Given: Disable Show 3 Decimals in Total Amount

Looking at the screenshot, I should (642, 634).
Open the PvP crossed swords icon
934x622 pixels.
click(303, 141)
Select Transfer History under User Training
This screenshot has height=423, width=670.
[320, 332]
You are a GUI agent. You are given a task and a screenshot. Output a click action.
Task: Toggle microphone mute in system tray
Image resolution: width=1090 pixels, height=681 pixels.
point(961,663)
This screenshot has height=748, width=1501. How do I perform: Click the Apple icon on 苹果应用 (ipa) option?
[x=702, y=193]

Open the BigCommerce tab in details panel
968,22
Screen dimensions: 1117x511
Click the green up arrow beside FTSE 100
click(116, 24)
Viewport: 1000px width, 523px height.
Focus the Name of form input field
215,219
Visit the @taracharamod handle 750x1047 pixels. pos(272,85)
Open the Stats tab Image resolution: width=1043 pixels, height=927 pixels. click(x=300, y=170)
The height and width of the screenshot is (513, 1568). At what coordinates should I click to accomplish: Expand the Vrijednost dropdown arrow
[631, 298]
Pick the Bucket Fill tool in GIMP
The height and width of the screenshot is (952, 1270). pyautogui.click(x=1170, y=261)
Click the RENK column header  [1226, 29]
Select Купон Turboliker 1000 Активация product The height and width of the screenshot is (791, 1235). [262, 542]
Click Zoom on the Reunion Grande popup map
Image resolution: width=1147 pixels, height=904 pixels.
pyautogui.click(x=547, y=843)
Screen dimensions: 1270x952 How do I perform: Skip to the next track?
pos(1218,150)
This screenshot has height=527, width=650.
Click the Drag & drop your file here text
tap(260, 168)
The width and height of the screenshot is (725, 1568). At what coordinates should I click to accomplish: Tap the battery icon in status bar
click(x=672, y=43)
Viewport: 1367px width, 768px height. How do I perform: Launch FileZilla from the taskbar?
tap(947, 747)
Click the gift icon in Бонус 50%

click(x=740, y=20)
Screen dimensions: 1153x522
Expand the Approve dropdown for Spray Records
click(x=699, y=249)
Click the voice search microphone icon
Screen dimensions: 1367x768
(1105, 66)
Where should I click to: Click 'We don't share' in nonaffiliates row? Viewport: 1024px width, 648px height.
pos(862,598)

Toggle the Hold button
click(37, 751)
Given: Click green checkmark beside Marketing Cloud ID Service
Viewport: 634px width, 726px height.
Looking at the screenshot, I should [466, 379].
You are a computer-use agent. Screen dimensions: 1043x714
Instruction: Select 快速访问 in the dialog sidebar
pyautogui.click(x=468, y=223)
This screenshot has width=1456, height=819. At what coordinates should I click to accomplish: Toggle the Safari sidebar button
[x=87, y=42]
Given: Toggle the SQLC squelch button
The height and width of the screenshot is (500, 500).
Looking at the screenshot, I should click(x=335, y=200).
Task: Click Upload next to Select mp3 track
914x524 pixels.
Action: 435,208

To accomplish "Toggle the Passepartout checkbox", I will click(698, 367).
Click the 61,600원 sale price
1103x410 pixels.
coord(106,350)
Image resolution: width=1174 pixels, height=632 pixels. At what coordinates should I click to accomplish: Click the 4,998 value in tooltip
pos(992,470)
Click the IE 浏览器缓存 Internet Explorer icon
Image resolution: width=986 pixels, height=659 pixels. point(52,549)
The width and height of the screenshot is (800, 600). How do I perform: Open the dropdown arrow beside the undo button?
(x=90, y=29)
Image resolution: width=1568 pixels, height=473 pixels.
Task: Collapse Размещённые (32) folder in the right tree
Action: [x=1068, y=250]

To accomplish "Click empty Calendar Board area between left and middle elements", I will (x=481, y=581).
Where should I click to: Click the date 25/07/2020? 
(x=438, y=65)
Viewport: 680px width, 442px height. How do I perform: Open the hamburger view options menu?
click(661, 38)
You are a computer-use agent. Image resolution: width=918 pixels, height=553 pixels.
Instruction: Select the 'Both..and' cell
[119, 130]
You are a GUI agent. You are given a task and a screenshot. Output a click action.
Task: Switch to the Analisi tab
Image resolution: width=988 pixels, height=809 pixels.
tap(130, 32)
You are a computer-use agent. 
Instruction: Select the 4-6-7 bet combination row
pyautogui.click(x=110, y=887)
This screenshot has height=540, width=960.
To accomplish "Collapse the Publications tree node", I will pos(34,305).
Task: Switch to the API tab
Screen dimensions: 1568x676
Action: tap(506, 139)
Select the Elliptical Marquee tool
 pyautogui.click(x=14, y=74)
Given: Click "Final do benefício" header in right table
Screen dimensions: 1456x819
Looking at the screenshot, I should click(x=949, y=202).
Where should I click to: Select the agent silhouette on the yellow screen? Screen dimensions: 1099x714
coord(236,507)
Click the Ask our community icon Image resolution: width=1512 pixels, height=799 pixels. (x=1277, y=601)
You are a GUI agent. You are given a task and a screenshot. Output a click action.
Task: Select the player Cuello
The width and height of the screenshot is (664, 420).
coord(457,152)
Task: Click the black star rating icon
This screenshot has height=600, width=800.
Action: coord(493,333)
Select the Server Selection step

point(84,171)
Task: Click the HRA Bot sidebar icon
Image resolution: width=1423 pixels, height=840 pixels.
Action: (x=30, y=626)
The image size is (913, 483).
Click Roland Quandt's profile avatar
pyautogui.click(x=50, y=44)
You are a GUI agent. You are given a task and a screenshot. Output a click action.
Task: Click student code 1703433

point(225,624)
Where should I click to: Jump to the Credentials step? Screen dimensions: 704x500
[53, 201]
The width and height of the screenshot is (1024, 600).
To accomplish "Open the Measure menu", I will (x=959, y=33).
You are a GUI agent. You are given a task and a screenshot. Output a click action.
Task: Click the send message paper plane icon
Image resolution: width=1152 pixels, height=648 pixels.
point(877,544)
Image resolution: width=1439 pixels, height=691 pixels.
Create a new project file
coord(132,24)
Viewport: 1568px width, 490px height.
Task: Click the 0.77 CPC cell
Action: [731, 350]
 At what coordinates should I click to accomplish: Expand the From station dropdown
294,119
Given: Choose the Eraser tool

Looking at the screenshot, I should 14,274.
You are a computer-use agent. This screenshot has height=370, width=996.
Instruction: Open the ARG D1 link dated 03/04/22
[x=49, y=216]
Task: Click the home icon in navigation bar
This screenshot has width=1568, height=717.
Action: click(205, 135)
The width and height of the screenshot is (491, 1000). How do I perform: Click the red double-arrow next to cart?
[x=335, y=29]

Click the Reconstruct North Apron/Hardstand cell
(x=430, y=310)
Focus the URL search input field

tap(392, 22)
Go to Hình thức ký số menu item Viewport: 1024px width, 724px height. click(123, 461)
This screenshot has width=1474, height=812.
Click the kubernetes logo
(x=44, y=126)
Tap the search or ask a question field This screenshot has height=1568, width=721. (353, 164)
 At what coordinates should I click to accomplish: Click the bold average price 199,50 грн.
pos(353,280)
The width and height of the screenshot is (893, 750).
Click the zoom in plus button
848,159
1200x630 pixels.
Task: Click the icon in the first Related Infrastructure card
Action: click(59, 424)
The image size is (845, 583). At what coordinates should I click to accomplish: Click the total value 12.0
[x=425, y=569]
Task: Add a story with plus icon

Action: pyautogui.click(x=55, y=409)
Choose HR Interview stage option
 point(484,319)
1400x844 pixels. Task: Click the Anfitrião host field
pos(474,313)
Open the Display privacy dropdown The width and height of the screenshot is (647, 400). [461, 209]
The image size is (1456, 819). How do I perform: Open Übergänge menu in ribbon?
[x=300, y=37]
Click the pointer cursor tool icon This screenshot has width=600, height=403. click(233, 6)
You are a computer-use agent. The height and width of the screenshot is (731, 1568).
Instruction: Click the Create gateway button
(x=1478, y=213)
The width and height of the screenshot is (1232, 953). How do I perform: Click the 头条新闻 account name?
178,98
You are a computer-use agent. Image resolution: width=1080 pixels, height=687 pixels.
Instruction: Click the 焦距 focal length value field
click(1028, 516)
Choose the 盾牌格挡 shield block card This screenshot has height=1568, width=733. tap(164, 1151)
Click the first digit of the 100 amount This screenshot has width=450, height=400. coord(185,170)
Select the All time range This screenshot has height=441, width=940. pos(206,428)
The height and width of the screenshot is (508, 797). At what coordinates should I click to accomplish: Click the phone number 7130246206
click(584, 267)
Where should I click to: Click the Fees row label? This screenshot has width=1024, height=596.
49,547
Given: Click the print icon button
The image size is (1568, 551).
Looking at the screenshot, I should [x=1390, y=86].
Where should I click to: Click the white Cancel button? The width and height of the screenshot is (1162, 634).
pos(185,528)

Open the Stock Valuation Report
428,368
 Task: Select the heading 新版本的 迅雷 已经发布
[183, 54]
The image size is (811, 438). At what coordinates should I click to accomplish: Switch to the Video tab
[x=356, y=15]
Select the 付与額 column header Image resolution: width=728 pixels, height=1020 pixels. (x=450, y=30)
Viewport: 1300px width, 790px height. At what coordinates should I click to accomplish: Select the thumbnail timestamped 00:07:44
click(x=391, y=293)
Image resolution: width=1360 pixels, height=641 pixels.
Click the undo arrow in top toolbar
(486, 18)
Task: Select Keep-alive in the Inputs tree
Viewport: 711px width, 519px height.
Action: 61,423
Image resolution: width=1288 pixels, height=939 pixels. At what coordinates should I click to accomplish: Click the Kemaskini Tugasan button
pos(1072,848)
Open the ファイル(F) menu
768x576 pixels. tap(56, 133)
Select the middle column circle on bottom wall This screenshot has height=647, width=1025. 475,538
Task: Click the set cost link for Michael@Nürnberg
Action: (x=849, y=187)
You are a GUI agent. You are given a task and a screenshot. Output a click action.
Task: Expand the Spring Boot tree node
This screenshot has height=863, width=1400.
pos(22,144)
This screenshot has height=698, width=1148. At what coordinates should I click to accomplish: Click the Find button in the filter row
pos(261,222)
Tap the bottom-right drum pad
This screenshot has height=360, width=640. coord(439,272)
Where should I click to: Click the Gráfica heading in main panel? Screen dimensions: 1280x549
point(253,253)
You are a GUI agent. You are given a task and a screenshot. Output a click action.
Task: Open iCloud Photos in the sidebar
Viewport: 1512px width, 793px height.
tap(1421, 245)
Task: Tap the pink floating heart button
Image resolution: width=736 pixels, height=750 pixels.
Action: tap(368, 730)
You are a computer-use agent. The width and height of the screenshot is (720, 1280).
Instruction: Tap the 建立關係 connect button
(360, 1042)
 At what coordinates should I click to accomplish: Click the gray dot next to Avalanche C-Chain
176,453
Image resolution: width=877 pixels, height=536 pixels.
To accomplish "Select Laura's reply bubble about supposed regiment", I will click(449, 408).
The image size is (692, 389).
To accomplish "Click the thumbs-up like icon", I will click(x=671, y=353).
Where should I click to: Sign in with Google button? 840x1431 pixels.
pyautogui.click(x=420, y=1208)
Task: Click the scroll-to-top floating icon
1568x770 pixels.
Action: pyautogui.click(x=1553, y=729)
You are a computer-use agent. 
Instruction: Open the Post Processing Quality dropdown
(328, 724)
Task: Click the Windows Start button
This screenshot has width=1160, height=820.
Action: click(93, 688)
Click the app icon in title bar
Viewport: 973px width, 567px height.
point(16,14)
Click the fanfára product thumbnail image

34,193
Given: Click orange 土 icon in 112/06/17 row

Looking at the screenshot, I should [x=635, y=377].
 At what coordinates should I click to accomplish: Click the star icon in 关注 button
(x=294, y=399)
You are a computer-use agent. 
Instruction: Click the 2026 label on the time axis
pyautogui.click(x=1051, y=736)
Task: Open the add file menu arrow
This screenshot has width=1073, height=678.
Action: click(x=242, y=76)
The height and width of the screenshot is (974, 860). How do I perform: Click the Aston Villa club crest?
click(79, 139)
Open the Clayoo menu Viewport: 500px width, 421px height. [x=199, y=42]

Work request
Your reply should hold only the lines from the first line of the records through the one with "Task: Toggle microphone mute in system tray", reproduced word for word.

Result below
Given: Disable Show 3 Decimals in Total Amount

Looking at the screenshot, I should (642, 634).
Open the PvP crossed swords icon
934x622 pixels.
click(303, 141)
Select Transfer History under User Training
This screenshot has height=423, width=670.
[320, 332]
You are a GUI agent. You are given a task and a screenshot. Output a click action.
Task: Toggle microphone mute in system tray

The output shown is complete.